The reality show spectrum has taken over television, and, by extent, our lives. The Real Housewives of every city in America have become household names and the Kardashians have become idols of international success. Given this recent and undeniable "reality frenzy," we can't help but ask ourselves: why are we so obsessed with reality TV?
Is it that reality TV portrays real life, and we can't help but be drawn to something we sympathize with? The equation can't be that simple. It is that these sorts of shows carefully combine reality with fantasy to set up a lifestyle that we envy yet relate to.

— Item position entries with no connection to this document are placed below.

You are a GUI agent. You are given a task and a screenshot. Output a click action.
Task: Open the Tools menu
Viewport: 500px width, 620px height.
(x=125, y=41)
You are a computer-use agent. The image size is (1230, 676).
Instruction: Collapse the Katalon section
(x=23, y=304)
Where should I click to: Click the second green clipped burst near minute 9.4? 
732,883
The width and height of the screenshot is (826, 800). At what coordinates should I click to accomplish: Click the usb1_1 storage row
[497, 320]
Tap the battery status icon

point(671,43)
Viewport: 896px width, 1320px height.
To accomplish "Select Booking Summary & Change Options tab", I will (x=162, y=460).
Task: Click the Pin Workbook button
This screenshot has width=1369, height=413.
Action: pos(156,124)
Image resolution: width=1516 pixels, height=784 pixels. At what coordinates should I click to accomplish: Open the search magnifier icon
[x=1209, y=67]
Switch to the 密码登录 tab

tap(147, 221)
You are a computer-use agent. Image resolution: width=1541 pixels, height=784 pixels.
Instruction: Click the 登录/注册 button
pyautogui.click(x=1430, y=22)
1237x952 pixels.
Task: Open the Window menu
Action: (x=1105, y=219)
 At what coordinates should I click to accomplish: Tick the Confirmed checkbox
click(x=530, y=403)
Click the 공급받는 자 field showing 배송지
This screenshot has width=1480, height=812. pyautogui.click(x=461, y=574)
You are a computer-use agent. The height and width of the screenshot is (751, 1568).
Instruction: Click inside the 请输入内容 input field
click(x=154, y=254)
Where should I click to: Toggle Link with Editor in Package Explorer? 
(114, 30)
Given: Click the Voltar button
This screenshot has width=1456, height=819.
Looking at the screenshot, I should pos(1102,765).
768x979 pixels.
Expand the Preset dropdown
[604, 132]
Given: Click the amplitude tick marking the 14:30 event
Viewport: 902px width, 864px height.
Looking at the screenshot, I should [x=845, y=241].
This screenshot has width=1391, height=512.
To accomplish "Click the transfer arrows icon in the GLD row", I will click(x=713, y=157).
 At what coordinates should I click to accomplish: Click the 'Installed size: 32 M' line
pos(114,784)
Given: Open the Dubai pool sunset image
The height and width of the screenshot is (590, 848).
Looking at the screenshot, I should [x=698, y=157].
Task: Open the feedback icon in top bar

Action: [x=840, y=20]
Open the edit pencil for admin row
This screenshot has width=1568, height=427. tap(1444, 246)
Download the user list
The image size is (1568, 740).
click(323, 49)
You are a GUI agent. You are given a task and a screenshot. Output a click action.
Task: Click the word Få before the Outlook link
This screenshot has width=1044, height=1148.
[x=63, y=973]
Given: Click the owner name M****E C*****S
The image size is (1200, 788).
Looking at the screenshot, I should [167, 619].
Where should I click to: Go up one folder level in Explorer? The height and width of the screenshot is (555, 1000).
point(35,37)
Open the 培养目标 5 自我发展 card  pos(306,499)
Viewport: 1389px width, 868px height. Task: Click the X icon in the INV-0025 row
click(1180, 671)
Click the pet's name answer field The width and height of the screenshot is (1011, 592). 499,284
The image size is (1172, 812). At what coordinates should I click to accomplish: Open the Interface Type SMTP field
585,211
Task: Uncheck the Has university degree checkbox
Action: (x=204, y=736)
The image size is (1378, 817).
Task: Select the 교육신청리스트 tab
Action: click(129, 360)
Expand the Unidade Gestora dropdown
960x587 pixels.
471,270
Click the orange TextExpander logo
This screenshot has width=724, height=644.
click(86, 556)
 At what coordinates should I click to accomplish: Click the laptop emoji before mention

What we the viewers want to see in reality TV are essentially two elements: characters and progress. We want to watch someone who is truly a character: someone funny, someone who deals with the same issues that we do, only in an exaggerated way or under unusual circumstances. Take the Kardashians again as an example: sure, any mother of multiple children can relate to Kris Jenner on raising kids and making sure they turn out right, but how many mothers can relate to having world-famous children who fly on their own private jets or go to photo shoots every other day? Then, we want to see progress. As the seasons go on, we want to see the characters mature, better themselves, and learn from their past mistakes. On Dancing with the Stars, we want to see the performers come up with more and more creative moves and challenge themselves further. These two elements are crucial in keeping us glued to the tube.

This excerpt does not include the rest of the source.